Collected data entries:
——
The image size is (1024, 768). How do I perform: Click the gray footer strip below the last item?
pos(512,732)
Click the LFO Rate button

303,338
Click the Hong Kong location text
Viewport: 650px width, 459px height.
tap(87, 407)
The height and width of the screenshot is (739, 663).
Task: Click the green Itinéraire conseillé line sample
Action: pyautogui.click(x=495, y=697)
——
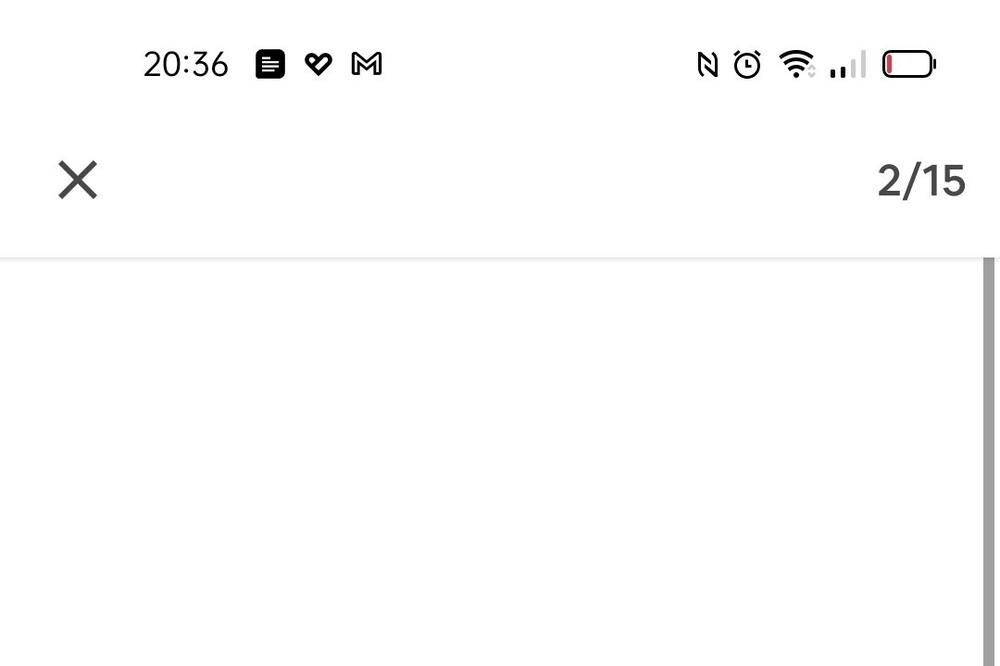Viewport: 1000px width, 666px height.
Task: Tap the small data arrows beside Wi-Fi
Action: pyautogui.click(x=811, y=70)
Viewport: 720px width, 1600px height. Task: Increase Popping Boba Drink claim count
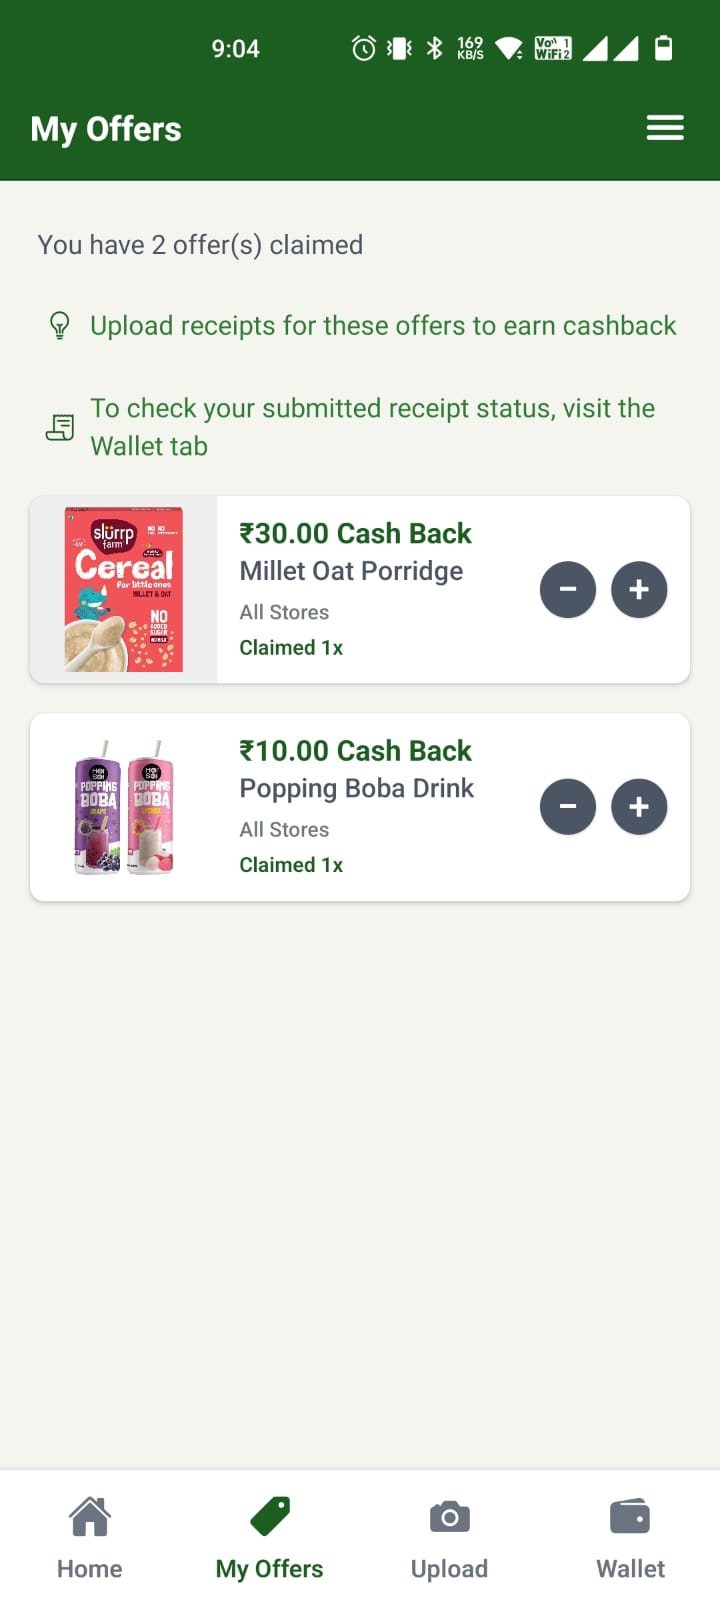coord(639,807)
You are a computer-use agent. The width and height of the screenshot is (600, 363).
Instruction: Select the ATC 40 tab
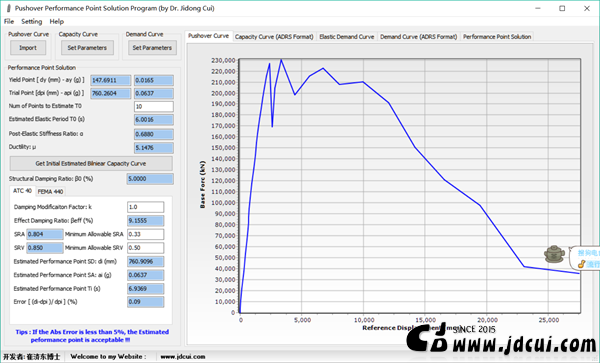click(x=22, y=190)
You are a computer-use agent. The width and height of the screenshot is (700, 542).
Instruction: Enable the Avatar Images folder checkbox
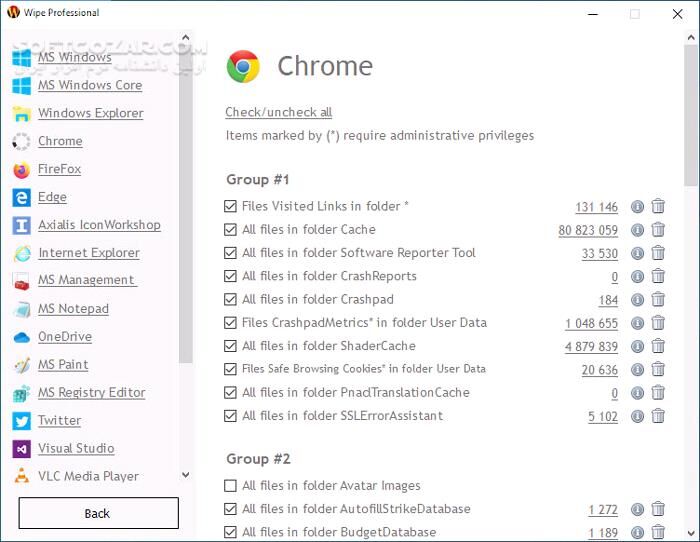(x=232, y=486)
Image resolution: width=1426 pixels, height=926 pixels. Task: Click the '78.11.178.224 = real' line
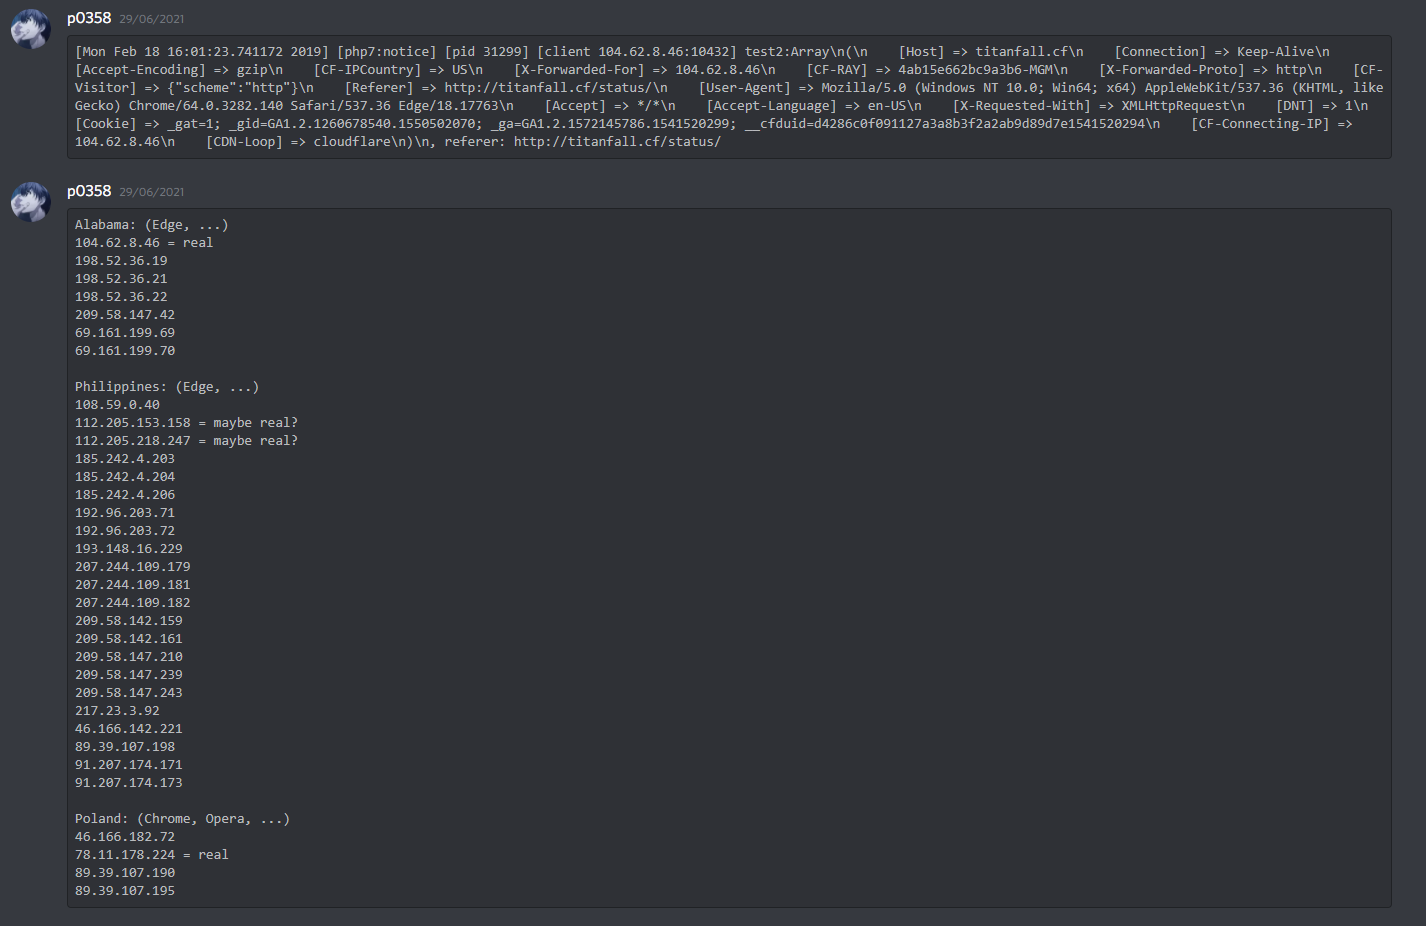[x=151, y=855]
——
- **To do**
Task for the records above: copy every line in which the word "computer" occurs.

- **Finished task**
You are a computer-use agent. The width and height of the screenshot is (600, 363).
You are a computer-use agent. The width and height of the screenshot is (700, 542).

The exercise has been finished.